I’m not sure what to do.

~confused postdoc in America

My own advice would be to take your name off the author list. It sounds like your friend will likely submit the paper regardless of whether your name is on it or not as it addresses a significant controversy. I doubt you know all the ins and outs of the theory he is using to write the paper, and that in and of itself should prelude you from being on the author list.

Since you would of placed your name on the paper if it had agreed with your results, I don’t know…

If anyone in the audience can offer advice, I’m sure it would be appreciated.

Mitch


Posted on : Jan 14 2008
Posted under ethics |

4 People have left comments on this post

Jan 14, 2008 - 03:01:56
sam said:

How about asking the previous PI what she thinks. Maybe she won’t be thrilled about having her previous student’s name on a contrary result. But if Confused is confident about the theory results, there’s no reason to take his/her name off the paper.

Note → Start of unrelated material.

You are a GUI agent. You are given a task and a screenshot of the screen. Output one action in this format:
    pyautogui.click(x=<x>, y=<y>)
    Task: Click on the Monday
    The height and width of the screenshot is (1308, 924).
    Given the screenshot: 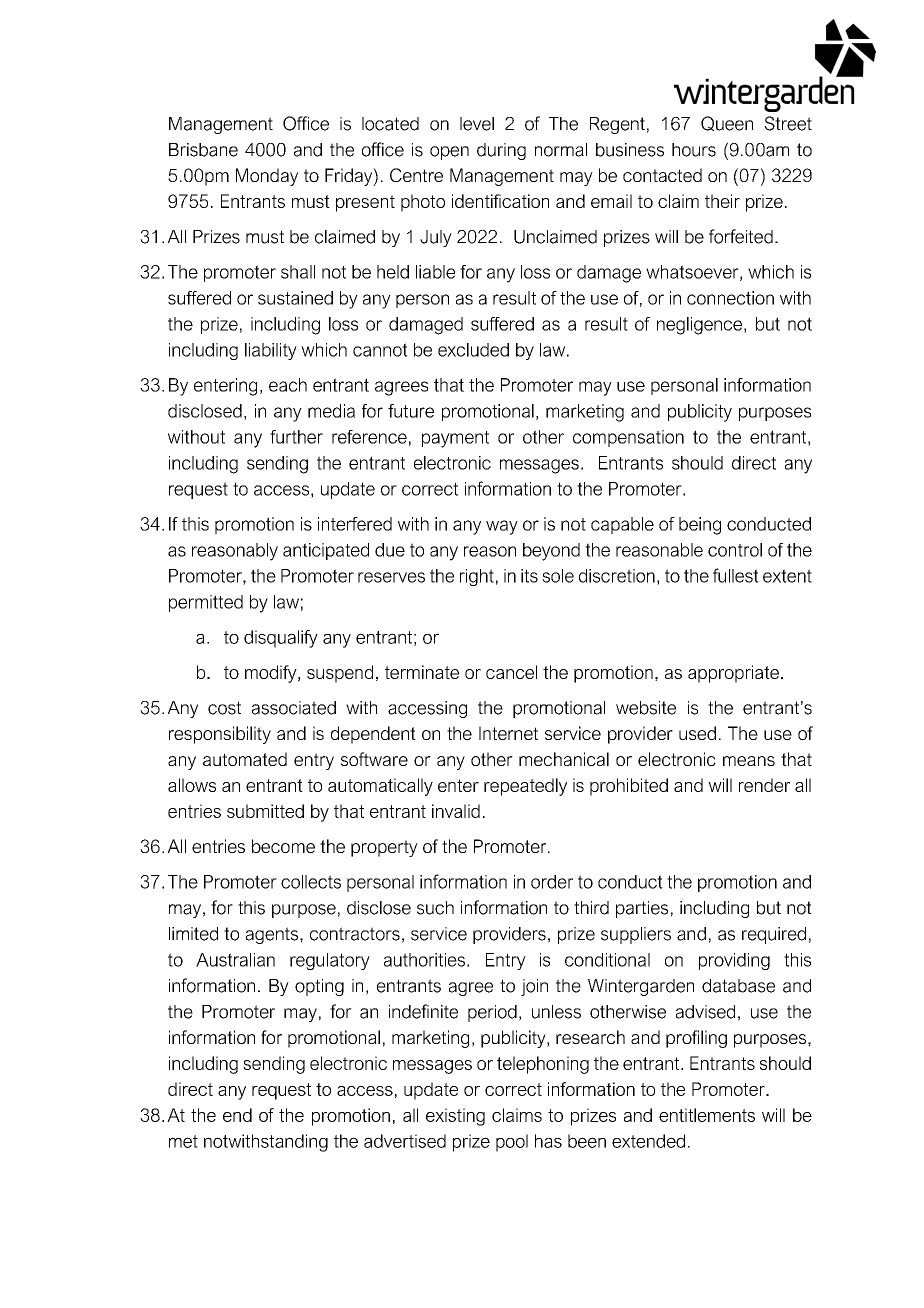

In fact, leave you name on the paper, and add paragraphs that point out the flaws in the calculation (if any) that might lead to the contrary result.

Jan 14, 2008 - 04:01:53
lemonoman said:

My question is, why didn’t people go to a theorist earlier? Kudos to “Confused” for actually thinking of doing it :P

That’s not an opinion, but I really don’t know what you should do. lol.

Jan 15, 2008 - 02:01:48

Is there any reason why competitors and co-authors couldn’t have a get-together to discuss the various issues over a couple of beers?

db

Jan 31, 2008 - 10:01:12
Martin said:

Talk to your old PI. Explain that there may well be an explaination to the whole problem, and this theoretical result may well shed some light on the subject. Ask her what she thinks.

Seriously, TALKING about things often helps. Heck, it may even help the paper… if she can poke a hole in it before it’s published.